Distribution Analysis
Distribution Analysis aggregates the selected analysis entity by the number of times or days it completes events, or by event properties, and divides the results into ranges so that you can see the number and proportion of users in each range.
With Distribution Analysis, you can answer questions like these:
- What were the proportions of users in different login-day ranges last month?
- Since the server launched, how many users have a cumulative payment amount of more than 1000 yuan?

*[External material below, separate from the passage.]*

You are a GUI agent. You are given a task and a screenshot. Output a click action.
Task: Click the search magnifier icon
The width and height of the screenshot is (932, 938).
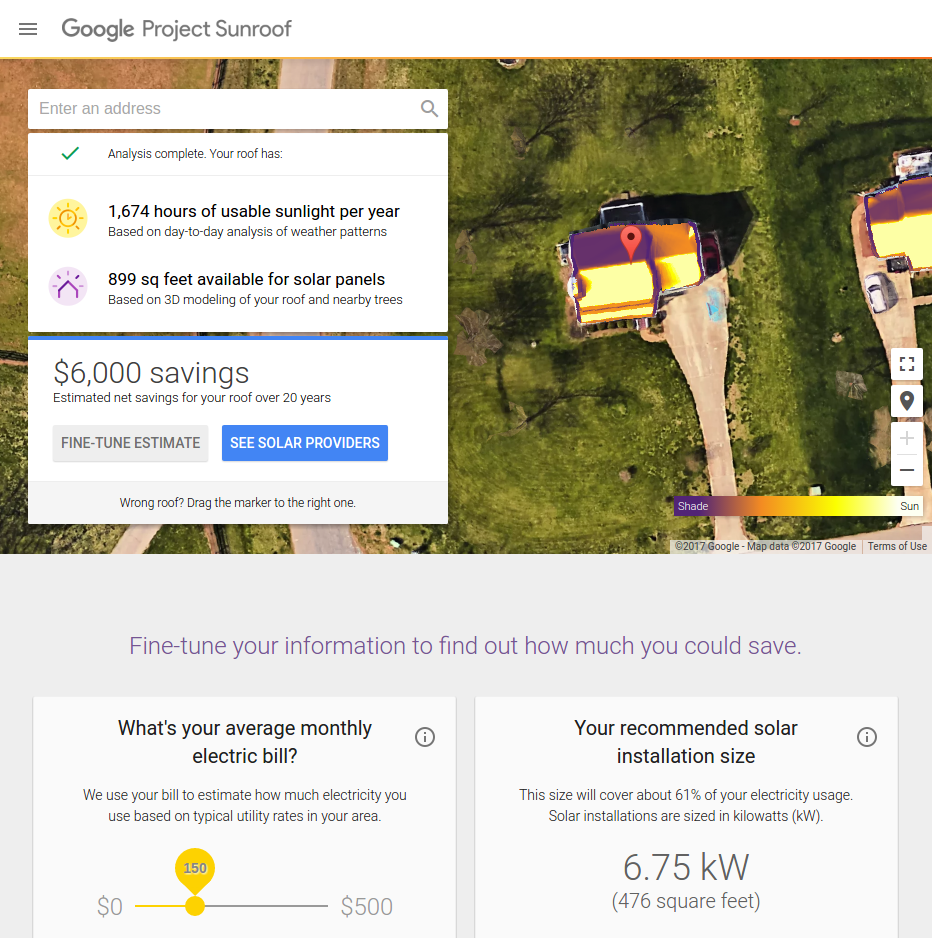tap(429, 108)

- Are the acquisition and consumption of a virtual currency resource healthy? Is there a large stockpile of currency that needs to be consumed in time?
Configure the analysis entity and events
The Distribution Analysis model aggregates data by the selected analysis entity and counts how each entity participates in events. You can count by times, days, or hours, or by a calculation method based on an event property. You can also use a formula as the counting criterion.
For example, you can count the number of days users logged in last week and divide them into ranges, such as treating users who logged in on 4 or more days last week as highly active users, and then view the number and proportion of these users. Note that only those who have triggered the selected event are included in the statistics. If a user didn't log in last week, the user isn't placed in any range.
As another example, to analyze each user's diamond balance and determine whether the current production and consumption of virtual currency are balanced, you can set the formula "amount obtained in Get Diamonds - amount consumed in Consume Diamonds" to get the diamond balance, divide the balances into ranges, and view their proportions.
To further analyze the users in a specific range, turn on Also Show. On top of the ranges, Distribution Analysis then calculates the Also Show metrics (that is, the Events Analysis metrics of these users) based on the event data of the users in each range.
For example, you can first divide users into low, medium, and high tiers by login days, and configure the per-user revenue as an Also Show metric to quickly compare the payment of users with different activity levels.
As with other models, you can also filter data or compare with group by.
Visualize the distribution with charts
By default, Distribution Analysis shows detailed data in a table. In the table, you can view the number of entities, the proportion, and the Also Show metric data for all users and for each range. You can also click through to the User List or save the users as a result cohort. Hover over a cell to see the detailed statistical criteria of the data.
To view the number of users in each range, you can select one of the following chart types:
- Stacked Line
Stacked Line shows how the number of users in each range changes over time.
- Percentage Line
Percentage Line shows how the proportion of users in each range changes over time.
- Histogram
When the time granularity you select is Total, you can view the number of entities in each range within the time range in the histogram.
If you want to View [Also Show] Only, you can select one of the following chart types:
- Line
The line chart shows how the Also Show metrics of entities in each range change over time. It's available when the time granularity isn't Total.
- Bar chart
When the time granularity you select is Total, you can view the Also Show metric data of entities in each range within the time range in the bar chart.
When you use Group by, all chart types except the table can show data for only one group value. If you've added group-by items, click Groups to switch between them. By default, the data for the total (without group-by items) is shown.